Why regional banks are falling
In this article, I explained why PacWest (NASDAQ: PACW) will likely crash to zero in the coming days. Unfortunately, it is not the only bank I expect to fail. There are three main reasons for this. First, regional banks have a high exposure to the commercial real estate sector, an industry that is on the verge of collapse. A good example of this is a recent report of a $300 million building that is now set to sell for $60 million in San Francisco.
Second, regional banks have made negative headlines recently, meaning that many depositors have moved to withdraw their cash. Banks only do well when there is a good equilibrium between deposits and withdrawals. Therefore, many troubled banks need to raise capital to shore up their balance sheets. These funds are not there, as most investors fear being wiped out.
Third, banks will need to increase their funding, which will lead to lower returns in the next few months. A combination of lower deposits, huge funding costs, high unrealized profits, and a lack of confidence will put more banks under pressure. Further, short interest in regional bank stocks has jumped.

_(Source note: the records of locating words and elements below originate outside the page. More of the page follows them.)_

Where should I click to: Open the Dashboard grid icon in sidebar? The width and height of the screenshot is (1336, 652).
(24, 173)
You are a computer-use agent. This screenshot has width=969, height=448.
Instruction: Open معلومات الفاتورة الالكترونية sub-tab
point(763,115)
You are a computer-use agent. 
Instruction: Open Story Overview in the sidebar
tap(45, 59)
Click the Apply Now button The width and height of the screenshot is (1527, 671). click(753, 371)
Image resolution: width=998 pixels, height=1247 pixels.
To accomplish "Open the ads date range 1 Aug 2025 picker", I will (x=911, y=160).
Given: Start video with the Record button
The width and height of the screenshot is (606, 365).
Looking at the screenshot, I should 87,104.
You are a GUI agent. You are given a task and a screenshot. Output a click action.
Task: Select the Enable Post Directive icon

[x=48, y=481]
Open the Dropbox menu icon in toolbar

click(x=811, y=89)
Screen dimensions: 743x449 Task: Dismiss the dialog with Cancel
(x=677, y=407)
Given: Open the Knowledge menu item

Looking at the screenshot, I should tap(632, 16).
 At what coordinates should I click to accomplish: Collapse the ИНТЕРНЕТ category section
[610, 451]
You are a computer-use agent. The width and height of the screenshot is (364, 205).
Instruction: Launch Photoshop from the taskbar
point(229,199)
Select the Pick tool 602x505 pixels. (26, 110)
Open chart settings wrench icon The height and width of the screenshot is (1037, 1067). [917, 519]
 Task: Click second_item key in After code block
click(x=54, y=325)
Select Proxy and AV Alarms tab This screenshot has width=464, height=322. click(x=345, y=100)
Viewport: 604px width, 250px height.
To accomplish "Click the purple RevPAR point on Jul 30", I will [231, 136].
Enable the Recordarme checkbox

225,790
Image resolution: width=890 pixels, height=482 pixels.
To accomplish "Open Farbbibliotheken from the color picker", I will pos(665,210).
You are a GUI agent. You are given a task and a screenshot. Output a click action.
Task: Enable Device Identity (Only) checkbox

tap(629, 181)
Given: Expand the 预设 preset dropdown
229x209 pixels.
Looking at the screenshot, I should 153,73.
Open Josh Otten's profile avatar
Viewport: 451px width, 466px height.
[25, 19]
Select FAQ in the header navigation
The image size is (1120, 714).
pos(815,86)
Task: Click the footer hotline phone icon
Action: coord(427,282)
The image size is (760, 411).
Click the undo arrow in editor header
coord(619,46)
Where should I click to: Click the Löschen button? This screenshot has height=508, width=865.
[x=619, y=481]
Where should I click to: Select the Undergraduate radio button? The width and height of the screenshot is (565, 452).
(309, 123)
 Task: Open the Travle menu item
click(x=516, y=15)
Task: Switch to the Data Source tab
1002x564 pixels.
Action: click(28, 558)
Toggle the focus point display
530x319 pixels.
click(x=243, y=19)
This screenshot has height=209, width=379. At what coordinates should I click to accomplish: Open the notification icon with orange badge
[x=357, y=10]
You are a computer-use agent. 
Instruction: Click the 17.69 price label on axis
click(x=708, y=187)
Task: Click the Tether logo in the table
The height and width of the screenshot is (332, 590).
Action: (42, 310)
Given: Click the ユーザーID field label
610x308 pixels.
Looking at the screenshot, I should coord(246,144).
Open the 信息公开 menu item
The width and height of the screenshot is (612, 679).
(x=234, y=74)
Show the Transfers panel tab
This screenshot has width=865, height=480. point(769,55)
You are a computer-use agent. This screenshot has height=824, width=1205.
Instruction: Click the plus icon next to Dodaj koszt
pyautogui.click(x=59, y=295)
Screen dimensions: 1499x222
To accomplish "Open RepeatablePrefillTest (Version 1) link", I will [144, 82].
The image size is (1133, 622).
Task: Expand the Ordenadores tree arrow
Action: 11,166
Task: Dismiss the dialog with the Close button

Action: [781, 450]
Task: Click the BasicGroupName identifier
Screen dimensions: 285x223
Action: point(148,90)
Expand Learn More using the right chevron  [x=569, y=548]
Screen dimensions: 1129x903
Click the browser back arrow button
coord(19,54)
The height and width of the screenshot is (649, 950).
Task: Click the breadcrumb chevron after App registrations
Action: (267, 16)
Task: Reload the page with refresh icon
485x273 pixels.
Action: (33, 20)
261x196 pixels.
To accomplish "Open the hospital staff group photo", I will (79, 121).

Focus turns to Western Alliance, Comerica, PacWest
As we have seen with Credit Suisse and First Republic, it is hard to save a sinking ship in the banking industry. Therefore, I believe that Western Alliance, Comerica, and PacWest could be the next American banks to fall in the next few days.
Western Alliance Bank stock price has crashed by 30% in the past five trading days. Similarly, PacWest shares have lost 72% of their value in the same period while Comerica share price has dropped by over 18% in this period. PacWest has even started to explore strategic options. As we saw with First Republic, investors don’t have the appetite for these toxic regional banks.
These three banks have seen deposits fall in the past few months. They are also highly concentrated in California and have a huge exposure to the commercial real estate sector. Also, they all have substantial unrealized losses.
Therefore, even if these banks don’t collapse, their returns in the next few years will be significantly limited. Also, they will need to contend with lower deposits and tighter regulations.